- About this task
Your reproduction of the entries should be exact and should contain no pictures.

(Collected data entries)
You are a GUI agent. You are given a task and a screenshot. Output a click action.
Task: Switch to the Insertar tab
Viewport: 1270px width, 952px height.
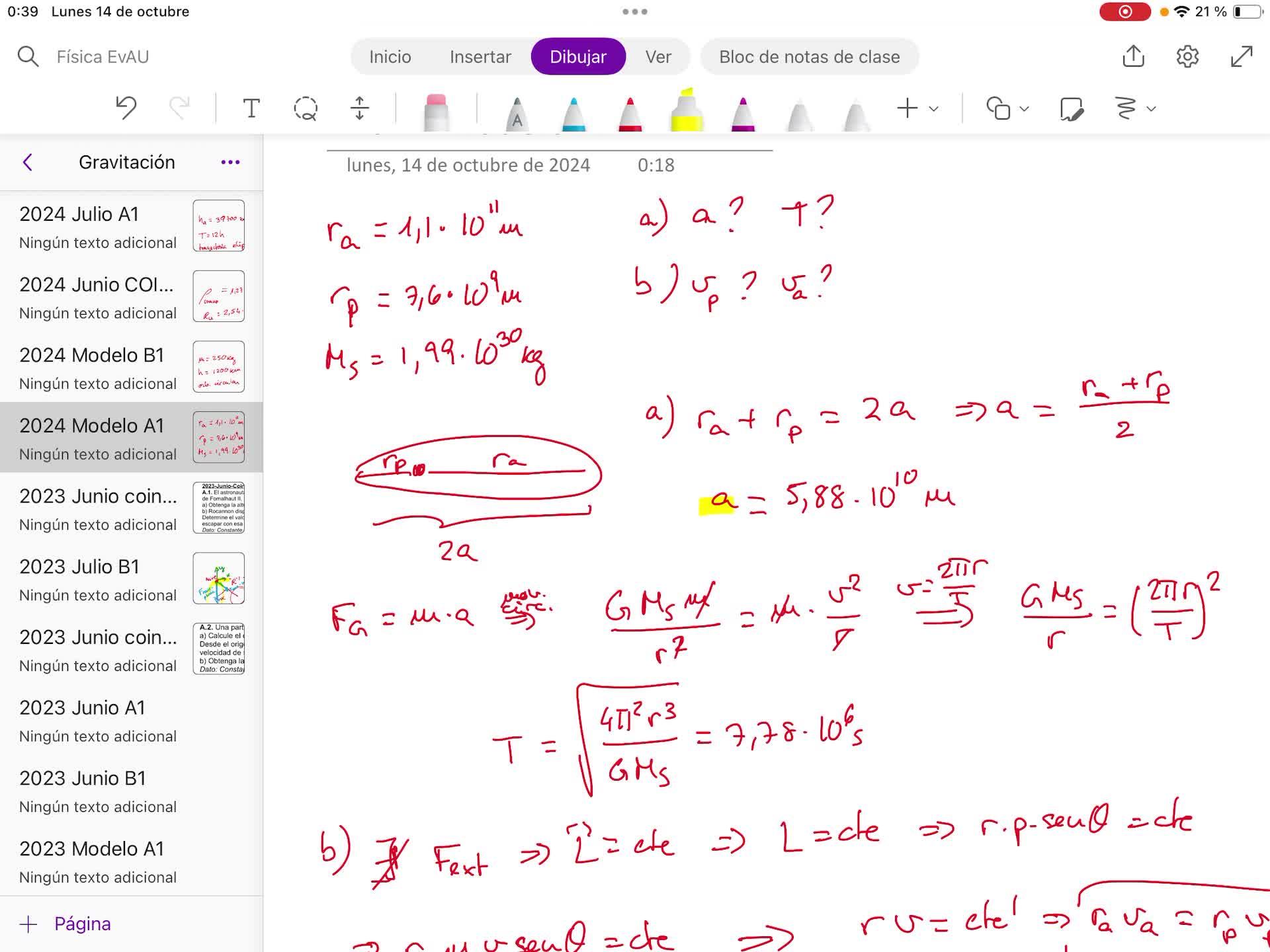point(480,57)
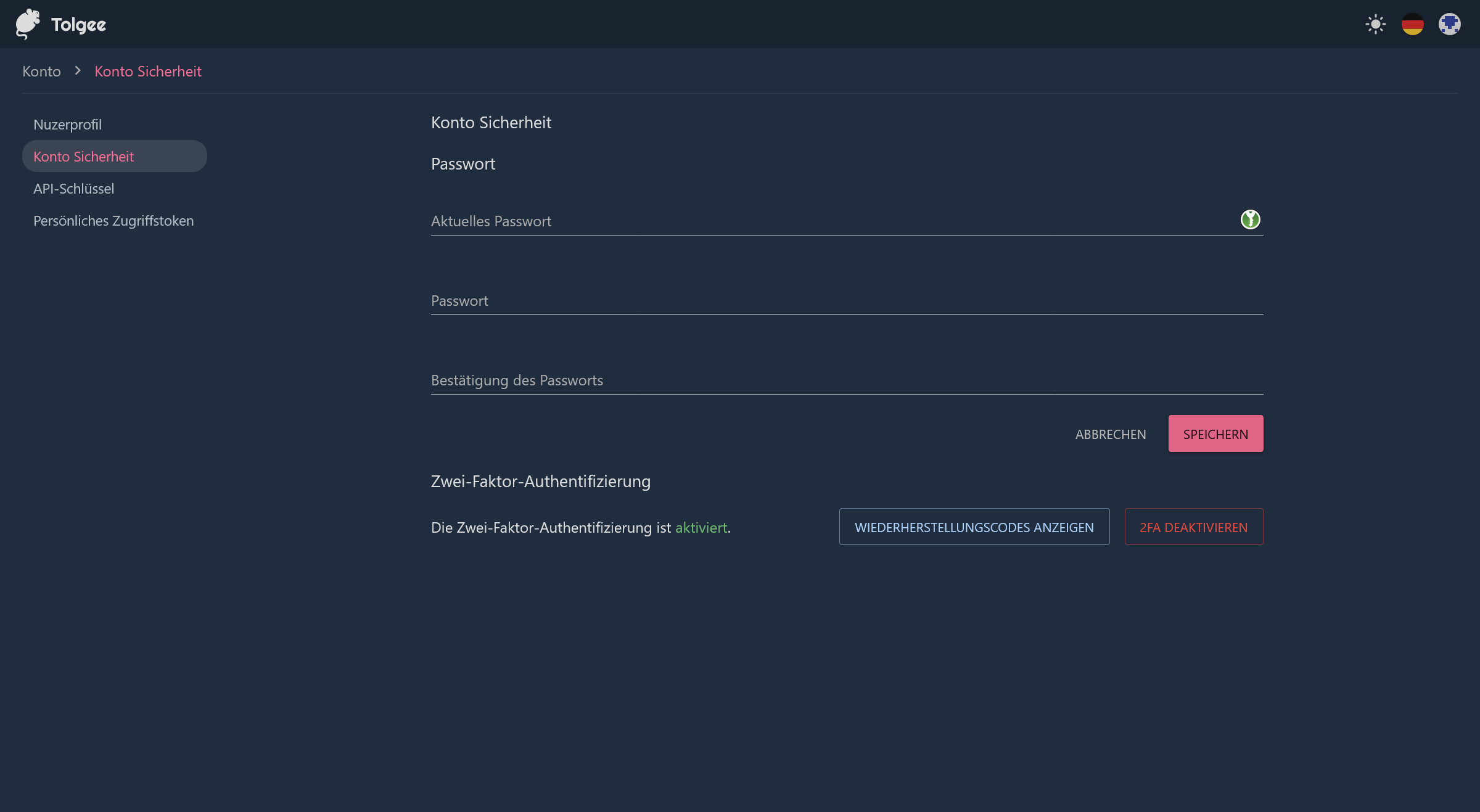Open Persönliches Zugriffstoken page
The height and width of the screenshot is (812, 1480).
(x=113, y=221)
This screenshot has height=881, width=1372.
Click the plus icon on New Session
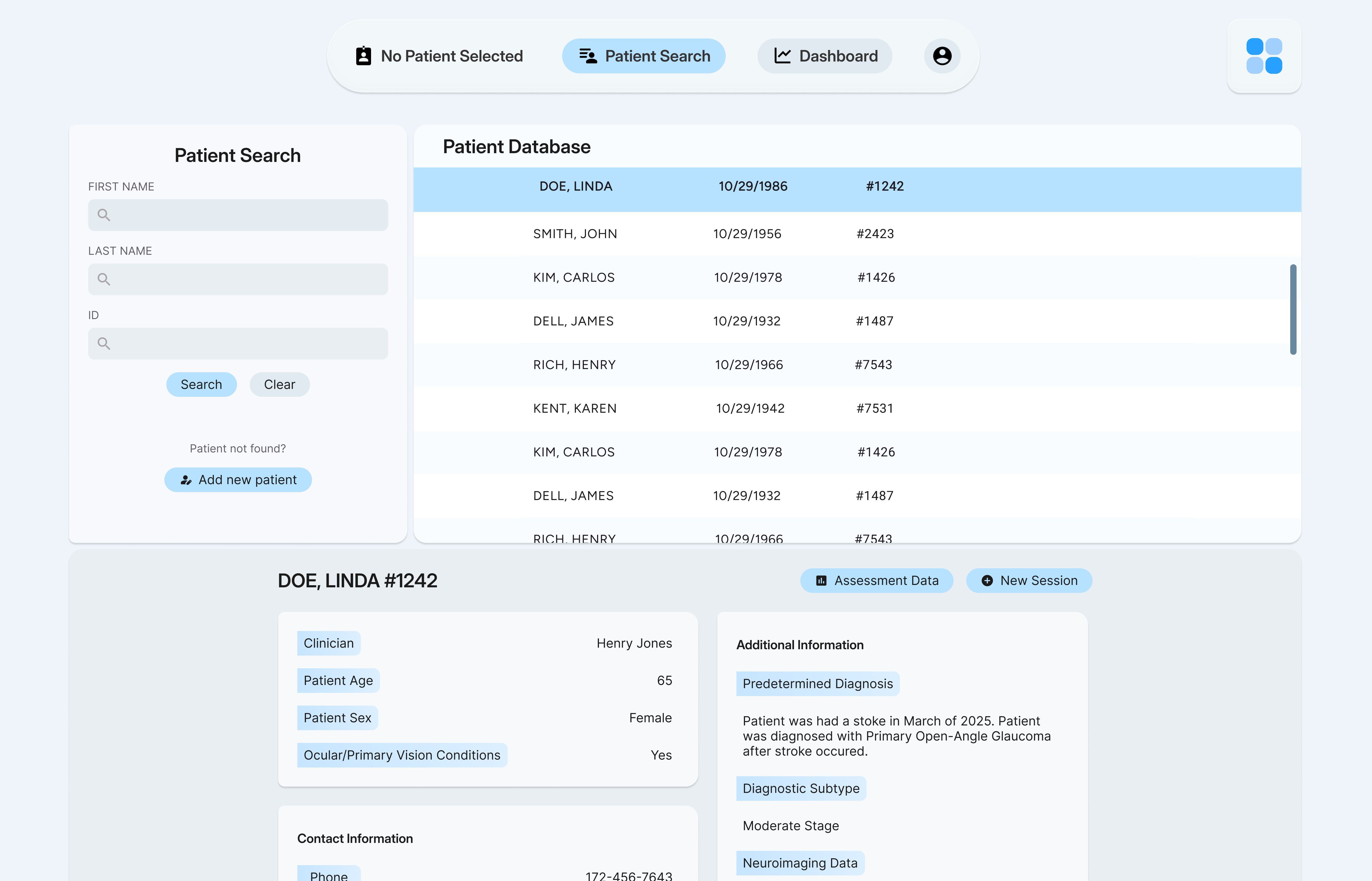pyautogui.click(x=987, y=581)
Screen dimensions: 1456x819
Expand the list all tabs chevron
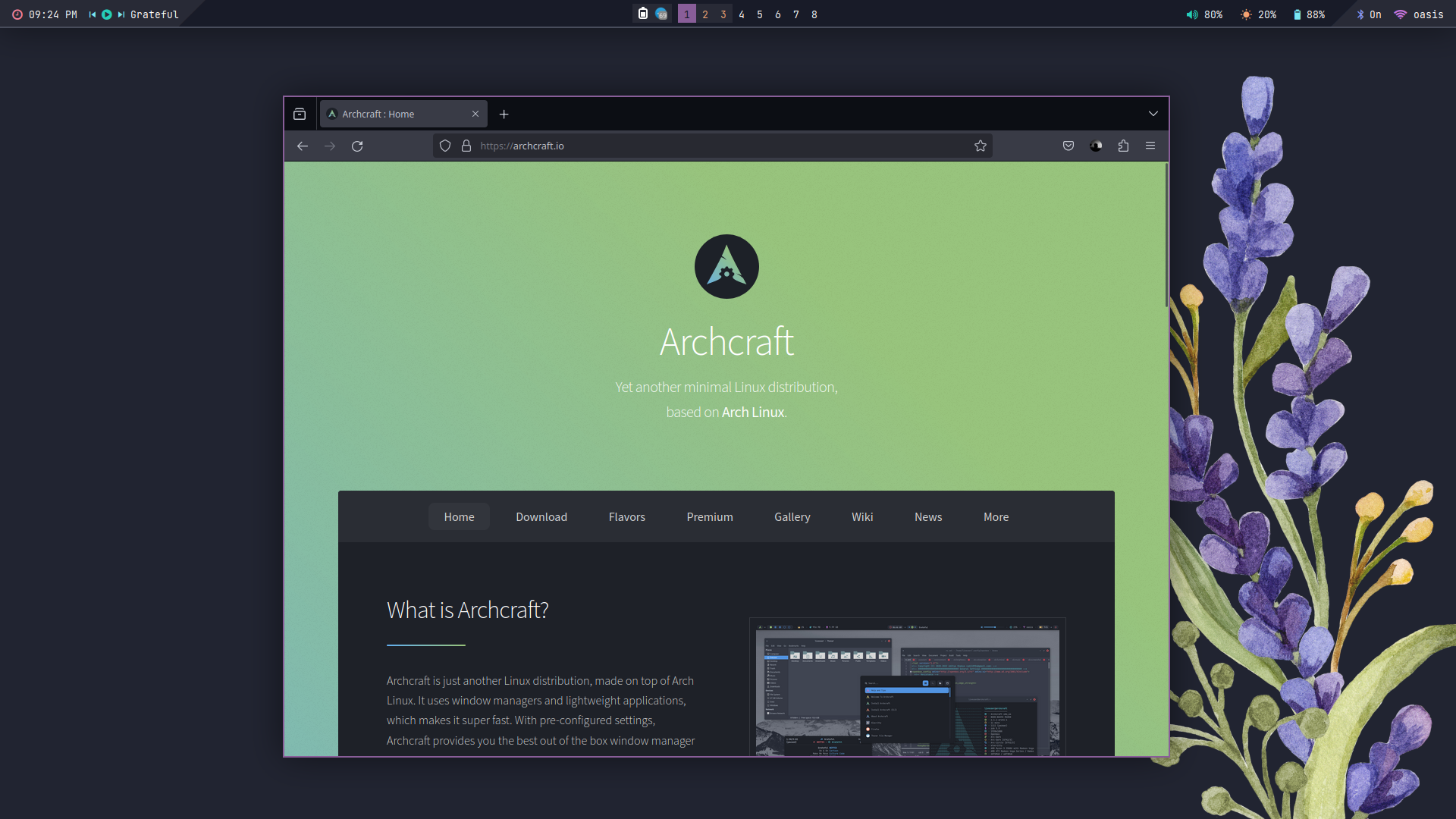[1153, 114]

- Result
You are a GUI agent. You are given a task and a screenshot. Output a click action.
Task: Switch to the Insertar tab
Viewport: 1270px width, 952px height.
point(480,57)
Open Persönliches Zugriffstoken page
The height and width of the screenshot is (812, 1480).
(x=113, y=221)
This screenshot has height=881, width=1372.
Click the plus icon on New Session
pyautogui.click(x=987, y=581)
Screen dimensions: 1456x819
Expand the list all tabs chevron
[1153, 114]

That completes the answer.